> _Goal of the exercise_
According to the film culture passage, in what year was the Łódź Film Commission established?

> _Document passage_
__________

The cinemas host film premieres with the participation of creators: producers, directors, scriptwriters and actors, as well as reviews and special screenings for groups, festival screenings, reviews and academies. A two-level film library is planned. The EC1 Machine Hall has been adapted for film premieres and festivals.

== Film education studios ==
Film education is one of the principal areas of activity of the Centre; it develops educational programs for children, young people, university students, teachers and the general public through workshops, lectures, screenings and practical activities related to film history, audiovisual culture and the filmmaking process.

The educational programme is centred on the Film Education Studios – specialist facilities designed to simulate the principal stages of film production. The Animation Studio introduces participants to stop-motion animation and visual storytelling through workshops on storyboard creation, set design, costume design, make-up, character creation and film poster design. The Special Effects Studio focuses on contemporary visual effects techniques including green screen technology and motion capture, enabling participants to explore digital filmmaking and computer-generated imagery. The Television Studio recreates a professional television production environment in which visitors learn the fundamentals of camera work, directing, lighting and live television production by producing news broadcasts, weather forecasts and game shows. In the Sound Studio, participants record dialogue, create dubbing tracks, experiment with Foley sound effects. The Post-production studio is dedicated to digital editing, image processing and the final stages of film production.

== Łódź Film Commission ==
Łódź Film Commission (ŁFC) is a film commission operating within the structure of EC1 Łódź – City of Culture. Established in 2009 as the first institution of its kind in Poland, it was created to implement Łódź's film policy and to support audiovisual production in the city and the Łódź region. Its activities include assistance to producers of feature, documentary and animated films, television productions, commercials, music videos, video games and other audiovisual projects. The Commission provides support in location scouting, obtaining filming permits, coordinating cooperation with municipal authorities and public services, facilitating access to public spaces, and connecting productions with local companies and professionals. Since 2015, Łódź Film Commission has operated within the EC1 Łódź – City of Culture institution, and is located at the National Centre for Film Culture.

__________

> _Supplied information_
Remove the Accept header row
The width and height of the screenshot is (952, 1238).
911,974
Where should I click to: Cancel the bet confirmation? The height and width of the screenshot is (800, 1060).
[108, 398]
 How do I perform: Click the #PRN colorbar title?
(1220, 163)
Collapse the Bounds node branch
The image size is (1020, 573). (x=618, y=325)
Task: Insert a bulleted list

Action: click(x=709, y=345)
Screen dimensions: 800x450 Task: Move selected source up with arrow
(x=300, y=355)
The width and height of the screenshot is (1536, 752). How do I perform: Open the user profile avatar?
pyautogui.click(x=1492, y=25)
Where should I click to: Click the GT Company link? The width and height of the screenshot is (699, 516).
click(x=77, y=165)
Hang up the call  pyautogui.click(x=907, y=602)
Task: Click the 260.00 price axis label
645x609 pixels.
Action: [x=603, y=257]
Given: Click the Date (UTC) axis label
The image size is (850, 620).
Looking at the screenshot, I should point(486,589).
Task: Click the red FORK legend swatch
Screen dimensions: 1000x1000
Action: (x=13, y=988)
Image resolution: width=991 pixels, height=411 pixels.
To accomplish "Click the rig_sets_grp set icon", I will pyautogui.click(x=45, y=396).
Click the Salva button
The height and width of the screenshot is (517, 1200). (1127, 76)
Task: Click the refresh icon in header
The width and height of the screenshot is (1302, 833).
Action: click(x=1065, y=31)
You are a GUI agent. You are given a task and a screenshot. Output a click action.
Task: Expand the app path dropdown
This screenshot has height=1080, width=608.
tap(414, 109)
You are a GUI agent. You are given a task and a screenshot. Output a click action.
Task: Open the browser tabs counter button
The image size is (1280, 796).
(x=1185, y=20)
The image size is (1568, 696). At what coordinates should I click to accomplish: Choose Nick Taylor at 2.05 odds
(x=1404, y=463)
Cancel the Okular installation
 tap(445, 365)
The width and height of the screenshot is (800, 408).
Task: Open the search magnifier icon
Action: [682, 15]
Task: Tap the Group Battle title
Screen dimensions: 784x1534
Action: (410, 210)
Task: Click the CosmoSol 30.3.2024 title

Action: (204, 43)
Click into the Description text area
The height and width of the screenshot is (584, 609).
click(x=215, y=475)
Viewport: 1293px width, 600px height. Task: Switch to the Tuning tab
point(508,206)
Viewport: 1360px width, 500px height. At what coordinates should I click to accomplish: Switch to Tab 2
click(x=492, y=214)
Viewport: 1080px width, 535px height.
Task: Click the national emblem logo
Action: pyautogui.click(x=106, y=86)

__________

> _Answer space_
2009